▶ ASSIGNMENT: Find the word "window" in the data. Return every line where it appears.

[Stored items from a collection]
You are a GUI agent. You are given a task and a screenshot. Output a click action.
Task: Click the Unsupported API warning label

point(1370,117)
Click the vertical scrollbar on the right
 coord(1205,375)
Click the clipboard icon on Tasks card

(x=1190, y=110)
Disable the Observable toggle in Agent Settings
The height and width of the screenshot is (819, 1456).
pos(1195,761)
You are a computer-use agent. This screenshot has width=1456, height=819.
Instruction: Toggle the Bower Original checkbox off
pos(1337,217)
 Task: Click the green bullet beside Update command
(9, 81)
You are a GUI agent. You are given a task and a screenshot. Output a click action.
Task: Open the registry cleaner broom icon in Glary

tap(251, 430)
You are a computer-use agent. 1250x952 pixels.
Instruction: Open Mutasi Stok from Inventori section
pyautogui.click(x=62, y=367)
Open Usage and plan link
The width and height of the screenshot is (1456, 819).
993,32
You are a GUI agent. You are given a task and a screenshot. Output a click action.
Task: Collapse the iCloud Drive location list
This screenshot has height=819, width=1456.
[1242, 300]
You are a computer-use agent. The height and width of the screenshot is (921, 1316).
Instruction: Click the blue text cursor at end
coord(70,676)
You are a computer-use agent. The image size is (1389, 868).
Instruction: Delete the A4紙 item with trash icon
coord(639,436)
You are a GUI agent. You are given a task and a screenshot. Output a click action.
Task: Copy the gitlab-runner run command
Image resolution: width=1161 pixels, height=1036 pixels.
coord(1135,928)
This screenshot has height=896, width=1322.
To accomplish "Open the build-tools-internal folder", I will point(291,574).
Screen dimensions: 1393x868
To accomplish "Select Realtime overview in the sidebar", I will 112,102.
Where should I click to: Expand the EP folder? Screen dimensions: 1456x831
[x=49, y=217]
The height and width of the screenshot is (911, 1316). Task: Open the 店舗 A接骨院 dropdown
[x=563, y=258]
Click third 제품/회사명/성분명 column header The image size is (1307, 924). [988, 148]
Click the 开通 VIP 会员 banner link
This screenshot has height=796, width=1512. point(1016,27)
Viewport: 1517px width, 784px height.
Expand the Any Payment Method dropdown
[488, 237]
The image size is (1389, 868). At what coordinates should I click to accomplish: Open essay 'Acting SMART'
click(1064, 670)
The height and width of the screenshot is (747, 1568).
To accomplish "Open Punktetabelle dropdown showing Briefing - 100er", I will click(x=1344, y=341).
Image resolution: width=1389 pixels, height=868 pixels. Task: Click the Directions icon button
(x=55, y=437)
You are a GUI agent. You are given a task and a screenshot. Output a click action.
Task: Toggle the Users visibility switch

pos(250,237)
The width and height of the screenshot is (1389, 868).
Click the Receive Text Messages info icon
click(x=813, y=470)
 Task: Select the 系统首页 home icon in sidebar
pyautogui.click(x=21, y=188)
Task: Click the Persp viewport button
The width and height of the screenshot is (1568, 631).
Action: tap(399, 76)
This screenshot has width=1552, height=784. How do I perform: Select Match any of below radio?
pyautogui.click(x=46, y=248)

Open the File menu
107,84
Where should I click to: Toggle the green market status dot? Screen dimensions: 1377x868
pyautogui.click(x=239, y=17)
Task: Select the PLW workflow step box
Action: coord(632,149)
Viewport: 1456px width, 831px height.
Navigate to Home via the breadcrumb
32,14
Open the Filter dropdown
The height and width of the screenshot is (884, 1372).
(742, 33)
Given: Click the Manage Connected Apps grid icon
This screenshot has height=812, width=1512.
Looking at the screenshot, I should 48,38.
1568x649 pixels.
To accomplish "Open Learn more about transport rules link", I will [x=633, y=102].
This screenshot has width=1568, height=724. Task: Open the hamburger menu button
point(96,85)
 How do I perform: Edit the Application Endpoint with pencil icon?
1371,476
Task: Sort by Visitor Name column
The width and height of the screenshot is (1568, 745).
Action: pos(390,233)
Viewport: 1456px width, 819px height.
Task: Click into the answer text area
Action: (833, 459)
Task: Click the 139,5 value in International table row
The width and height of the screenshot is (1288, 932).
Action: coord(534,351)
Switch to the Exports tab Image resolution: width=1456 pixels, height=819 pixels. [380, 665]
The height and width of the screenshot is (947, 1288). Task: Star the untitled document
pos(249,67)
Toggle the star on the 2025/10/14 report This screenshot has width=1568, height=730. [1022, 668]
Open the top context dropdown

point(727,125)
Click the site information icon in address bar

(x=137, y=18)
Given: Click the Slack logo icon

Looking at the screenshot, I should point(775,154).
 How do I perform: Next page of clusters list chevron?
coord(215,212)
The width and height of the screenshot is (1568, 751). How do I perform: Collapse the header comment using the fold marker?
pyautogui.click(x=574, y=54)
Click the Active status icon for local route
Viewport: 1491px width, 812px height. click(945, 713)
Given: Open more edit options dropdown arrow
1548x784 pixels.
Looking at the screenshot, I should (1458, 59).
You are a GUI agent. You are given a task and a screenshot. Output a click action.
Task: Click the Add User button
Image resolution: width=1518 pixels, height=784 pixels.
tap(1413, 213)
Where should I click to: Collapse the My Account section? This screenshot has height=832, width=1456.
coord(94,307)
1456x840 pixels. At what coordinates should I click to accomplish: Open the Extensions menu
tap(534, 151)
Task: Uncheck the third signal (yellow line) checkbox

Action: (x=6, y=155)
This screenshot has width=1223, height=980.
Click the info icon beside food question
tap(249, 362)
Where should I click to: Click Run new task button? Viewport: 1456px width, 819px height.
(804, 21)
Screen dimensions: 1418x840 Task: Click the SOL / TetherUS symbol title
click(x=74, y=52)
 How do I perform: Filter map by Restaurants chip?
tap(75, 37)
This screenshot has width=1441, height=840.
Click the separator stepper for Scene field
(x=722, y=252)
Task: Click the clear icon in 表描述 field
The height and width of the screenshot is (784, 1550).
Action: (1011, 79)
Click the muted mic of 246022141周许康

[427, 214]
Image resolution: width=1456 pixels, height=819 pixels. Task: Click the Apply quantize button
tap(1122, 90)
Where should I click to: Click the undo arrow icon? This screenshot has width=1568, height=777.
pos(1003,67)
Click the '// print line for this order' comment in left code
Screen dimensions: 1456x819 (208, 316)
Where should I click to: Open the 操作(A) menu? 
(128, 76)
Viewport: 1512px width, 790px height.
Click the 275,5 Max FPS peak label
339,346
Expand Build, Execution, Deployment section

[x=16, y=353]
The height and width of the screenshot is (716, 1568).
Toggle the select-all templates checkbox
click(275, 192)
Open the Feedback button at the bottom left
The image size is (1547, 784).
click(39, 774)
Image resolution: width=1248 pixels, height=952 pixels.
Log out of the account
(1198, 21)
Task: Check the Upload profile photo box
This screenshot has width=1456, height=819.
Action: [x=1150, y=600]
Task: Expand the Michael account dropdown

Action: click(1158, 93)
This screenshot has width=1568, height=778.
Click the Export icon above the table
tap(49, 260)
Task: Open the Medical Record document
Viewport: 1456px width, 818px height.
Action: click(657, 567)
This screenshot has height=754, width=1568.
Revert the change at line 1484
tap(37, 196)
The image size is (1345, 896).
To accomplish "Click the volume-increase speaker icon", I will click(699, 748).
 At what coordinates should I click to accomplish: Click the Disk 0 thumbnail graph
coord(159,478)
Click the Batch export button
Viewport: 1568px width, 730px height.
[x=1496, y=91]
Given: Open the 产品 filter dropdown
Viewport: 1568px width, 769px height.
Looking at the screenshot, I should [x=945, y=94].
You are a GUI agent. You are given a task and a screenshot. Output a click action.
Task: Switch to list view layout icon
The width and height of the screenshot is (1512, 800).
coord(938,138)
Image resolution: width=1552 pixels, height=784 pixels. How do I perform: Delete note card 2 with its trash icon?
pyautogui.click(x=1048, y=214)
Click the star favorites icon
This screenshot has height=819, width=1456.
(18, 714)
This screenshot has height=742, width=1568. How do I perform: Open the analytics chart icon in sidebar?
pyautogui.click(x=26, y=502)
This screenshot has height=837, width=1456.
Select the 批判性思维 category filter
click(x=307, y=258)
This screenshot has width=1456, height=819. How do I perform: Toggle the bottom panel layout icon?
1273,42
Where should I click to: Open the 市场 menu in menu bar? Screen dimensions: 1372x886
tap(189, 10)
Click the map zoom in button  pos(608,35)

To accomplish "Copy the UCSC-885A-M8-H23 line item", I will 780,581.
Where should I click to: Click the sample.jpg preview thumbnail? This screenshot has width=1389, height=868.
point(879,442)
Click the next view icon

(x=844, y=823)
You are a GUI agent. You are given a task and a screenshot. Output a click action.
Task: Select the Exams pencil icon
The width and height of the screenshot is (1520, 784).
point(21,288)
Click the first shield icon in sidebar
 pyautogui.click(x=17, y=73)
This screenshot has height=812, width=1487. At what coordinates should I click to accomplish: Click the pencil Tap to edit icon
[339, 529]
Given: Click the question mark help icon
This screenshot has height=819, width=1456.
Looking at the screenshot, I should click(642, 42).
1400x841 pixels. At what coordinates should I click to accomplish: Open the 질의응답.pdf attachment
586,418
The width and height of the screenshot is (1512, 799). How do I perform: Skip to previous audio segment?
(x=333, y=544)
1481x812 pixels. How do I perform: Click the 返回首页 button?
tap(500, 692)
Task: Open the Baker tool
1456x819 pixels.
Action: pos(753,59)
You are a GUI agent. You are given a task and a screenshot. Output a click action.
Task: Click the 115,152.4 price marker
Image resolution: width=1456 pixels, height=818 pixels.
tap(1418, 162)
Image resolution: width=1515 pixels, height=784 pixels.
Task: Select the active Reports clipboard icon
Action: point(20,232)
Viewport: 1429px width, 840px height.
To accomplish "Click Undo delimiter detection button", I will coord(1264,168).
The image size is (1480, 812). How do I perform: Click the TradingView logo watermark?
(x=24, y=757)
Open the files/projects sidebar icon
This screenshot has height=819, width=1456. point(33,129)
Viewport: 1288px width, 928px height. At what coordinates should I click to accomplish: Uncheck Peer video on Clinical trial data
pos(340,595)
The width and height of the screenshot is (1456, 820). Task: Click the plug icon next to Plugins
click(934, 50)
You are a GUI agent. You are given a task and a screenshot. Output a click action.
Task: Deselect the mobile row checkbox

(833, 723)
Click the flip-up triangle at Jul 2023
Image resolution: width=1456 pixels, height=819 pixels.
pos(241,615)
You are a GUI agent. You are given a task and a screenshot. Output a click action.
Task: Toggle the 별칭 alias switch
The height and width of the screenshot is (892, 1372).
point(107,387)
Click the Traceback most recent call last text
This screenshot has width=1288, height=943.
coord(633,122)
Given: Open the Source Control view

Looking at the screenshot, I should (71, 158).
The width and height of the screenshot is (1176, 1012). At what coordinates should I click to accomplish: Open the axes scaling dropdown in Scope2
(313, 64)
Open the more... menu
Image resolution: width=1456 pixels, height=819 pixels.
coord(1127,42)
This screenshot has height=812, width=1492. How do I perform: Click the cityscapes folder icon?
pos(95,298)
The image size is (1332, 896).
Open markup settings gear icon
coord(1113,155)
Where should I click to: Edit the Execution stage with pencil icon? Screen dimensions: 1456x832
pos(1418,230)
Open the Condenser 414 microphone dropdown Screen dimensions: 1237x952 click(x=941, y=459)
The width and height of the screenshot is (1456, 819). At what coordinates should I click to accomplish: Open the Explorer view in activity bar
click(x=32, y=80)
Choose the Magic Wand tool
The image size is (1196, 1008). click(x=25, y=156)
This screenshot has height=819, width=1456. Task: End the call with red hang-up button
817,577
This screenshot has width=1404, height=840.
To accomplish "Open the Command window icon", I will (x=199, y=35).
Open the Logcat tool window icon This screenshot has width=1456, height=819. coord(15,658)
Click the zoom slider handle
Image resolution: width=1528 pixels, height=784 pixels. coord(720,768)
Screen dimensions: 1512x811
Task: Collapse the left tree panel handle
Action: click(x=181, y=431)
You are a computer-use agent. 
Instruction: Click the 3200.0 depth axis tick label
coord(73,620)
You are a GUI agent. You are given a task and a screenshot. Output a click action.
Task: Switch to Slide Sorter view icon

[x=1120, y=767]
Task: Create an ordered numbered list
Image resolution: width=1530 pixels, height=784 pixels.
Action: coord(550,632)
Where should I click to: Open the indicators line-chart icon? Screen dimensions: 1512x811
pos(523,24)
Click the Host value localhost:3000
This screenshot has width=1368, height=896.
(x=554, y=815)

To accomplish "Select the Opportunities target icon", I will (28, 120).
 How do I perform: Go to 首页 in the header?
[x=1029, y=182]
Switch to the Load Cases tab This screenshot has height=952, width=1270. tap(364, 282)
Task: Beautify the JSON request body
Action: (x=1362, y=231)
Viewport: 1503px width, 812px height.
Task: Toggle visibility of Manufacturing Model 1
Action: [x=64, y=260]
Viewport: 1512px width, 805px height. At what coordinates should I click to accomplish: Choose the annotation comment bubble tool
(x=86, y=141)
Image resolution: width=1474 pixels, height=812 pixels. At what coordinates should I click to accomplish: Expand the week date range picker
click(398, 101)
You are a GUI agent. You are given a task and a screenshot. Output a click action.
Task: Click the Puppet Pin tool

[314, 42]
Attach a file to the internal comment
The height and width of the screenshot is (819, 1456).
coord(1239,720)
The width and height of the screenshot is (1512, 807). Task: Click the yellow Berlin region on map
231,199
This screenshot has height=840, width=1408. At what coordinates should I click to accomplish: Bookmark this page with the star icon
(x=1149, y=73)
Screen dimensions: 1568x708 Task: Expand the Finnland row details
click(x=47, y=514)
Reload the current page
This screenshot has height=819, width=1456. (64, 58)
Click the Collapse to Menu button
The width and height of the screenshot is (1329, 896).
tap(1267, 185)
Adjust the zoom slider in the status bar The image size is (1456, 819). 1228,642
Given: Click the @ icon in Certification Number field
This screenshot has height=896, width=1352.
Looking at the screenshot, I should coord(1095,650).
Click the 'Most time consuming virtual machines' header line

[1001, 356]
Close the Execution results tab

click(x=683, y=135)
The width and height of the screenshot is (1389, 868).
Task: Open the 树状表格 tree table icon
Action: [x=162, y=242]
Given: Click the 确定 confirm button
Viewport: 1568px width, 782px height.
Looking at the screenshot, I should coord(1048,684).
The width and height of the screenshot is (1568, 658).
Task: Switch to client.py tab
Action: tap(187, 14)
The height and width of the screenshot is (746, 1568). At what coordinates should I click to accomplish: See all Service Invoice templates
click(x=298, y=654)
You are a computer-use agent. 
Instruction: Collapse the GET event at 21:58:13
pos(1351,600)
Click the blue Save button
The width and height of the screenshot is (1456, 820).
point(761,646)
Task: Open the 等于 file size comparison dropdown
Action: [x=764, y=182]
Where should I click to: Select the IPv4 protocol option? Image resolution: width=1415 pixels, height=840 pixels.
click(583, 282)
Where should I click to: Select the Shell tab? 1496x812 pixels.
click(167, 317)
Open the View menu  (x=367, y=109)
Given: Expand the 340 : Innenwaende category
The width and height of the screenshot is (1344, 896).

▶ RESULT OF THIS EXERCISE:
To accomplish "Open the Command window icon", I will (x=199, y=35).
Open the Logcat tool window icon This screenshot has width=1456, height=819. coord(15,658)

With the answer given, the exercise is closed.